Bowen, économiste, publie ses travaux à une période où l’industrie américaine change. En raison de la taille des entreprises, il n’est parfois plus possible de gérer la société seul, la propriété se sépare donc de la gestion. Les gestionnaires mis en place, constatant qu’ils ne sont pas seulement redevables vis-à-vis des actionnaires, se posent alors des questions sur leurs responsabilités. Les « stakeholders », un ensemble de parties prenantes doit selon eux être également pris en considération. La RSE implique donc plusieurs acteurs, les entreprises et la société bien sûr, mais aussi l’État, les organismes indépendants, les groupements de personnes, etc. 

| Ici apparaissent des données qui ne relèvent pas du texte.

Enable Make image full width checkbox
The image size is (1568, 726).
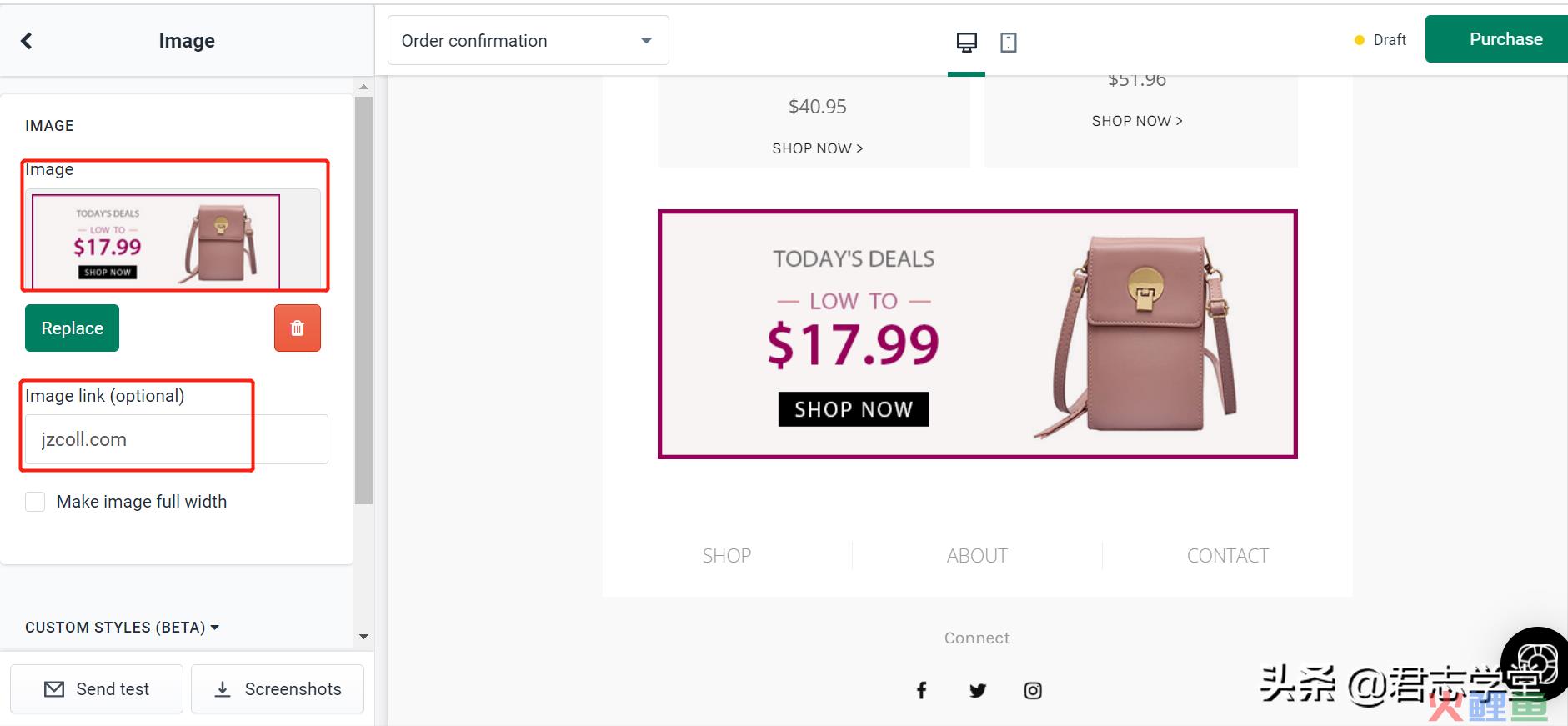(x=35, y=502)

 La RSE se démarque d’autres concepts puisque le postulat de Bowen, en tout cas au départ, est de laisser aux entreprises l’initiative d’intégrer ou non les avis et préoccupations sociales. D’une initiative personnelle, le mouvement se structure par période jusqu’à sa mondialisation. Au fil des années, une myriade de principes directeurs s’est dégagée et en ressort un ensemble considérablement structuré. Les exemples sont légion, d’abord par l’émergence des normes ISO 14001, ISO 26000, puis au sein des grands groupes le mouvement prend de l’ampleur via le code Afep-MEDEF. La RSE est donc jusque-là un parfait exemple de « soft law ». Cependant, l’absence de caractère général et contraignant viderait, selon certains, ce type de norme de tout intérêt(1).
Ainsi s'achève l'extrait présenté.